YOUR INSTRUCTIONS: Update the listing below, replacing every "screenshot" with "screen capture" and keeping everything else the same. Leave the pictures out of your answer.

[START RECORDS TO USE]

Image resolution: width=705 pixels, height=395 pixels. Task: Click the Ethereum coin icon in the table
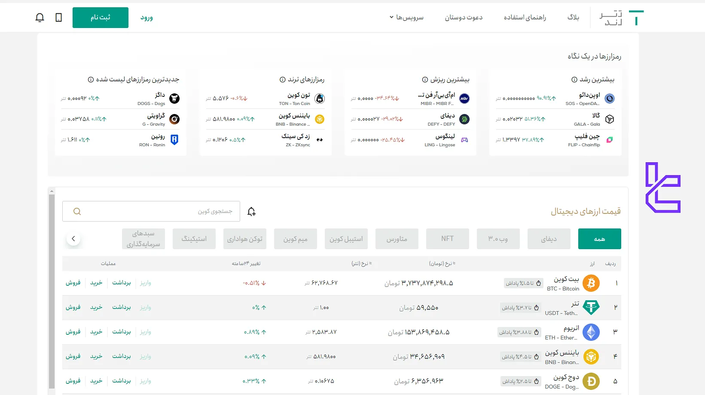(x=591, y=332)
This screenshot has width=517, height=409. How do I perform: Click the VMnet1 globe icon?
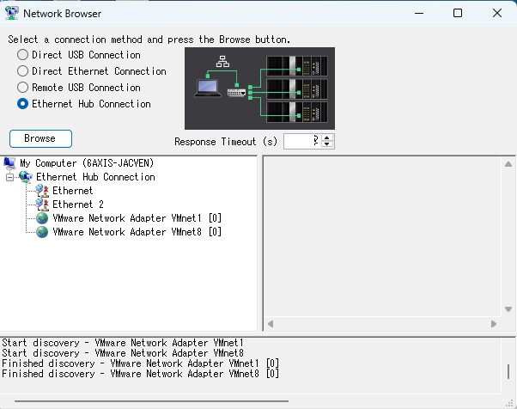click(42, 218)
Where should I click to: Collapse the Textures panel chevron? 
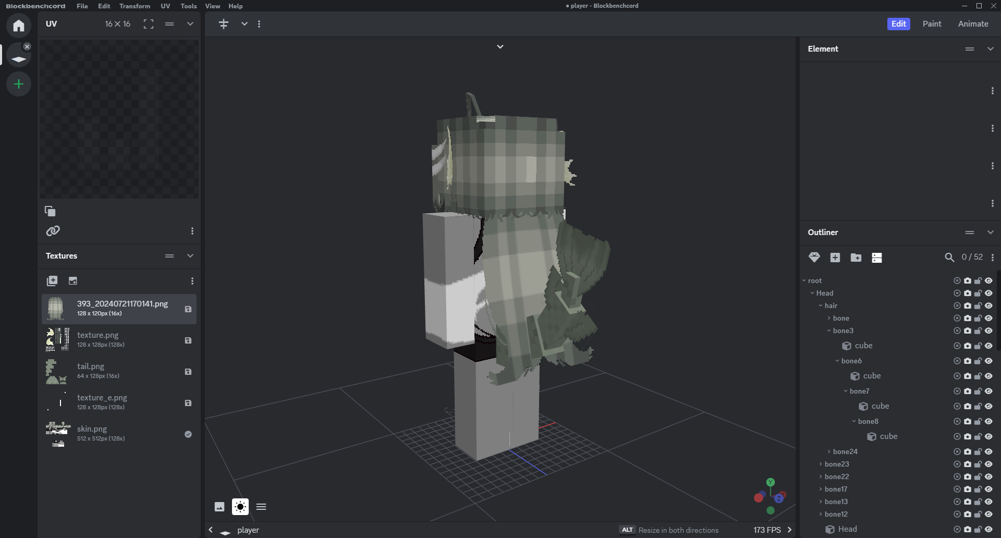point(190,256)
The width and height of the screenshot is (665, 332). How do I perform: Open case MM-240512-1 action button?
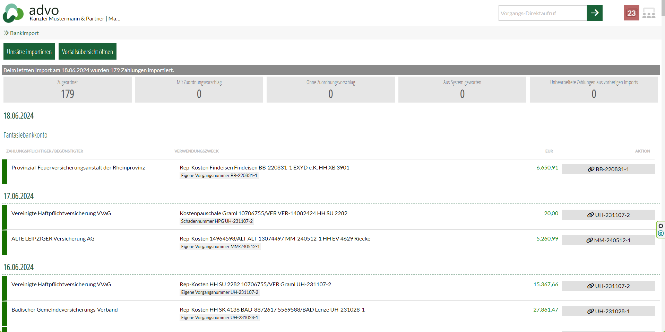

[END RECORDS TO USE]

OUTPUT OF THE EXERCISE:
Image resolution: width=705 pixels, height=395 pixels. Task: Click the Ethereum coin icon in the table
(x=591, y=332)
This screen capture has width=517, height=409. How do I perform: Click the VMnet1 globe icon?
click(42, 218)
Where should I click to: Collapse the Textures panel chevron? 
point(190,256)
The width and height of the screen capture is (665, 332). How do I perform: Open case MM-240512-1 action button?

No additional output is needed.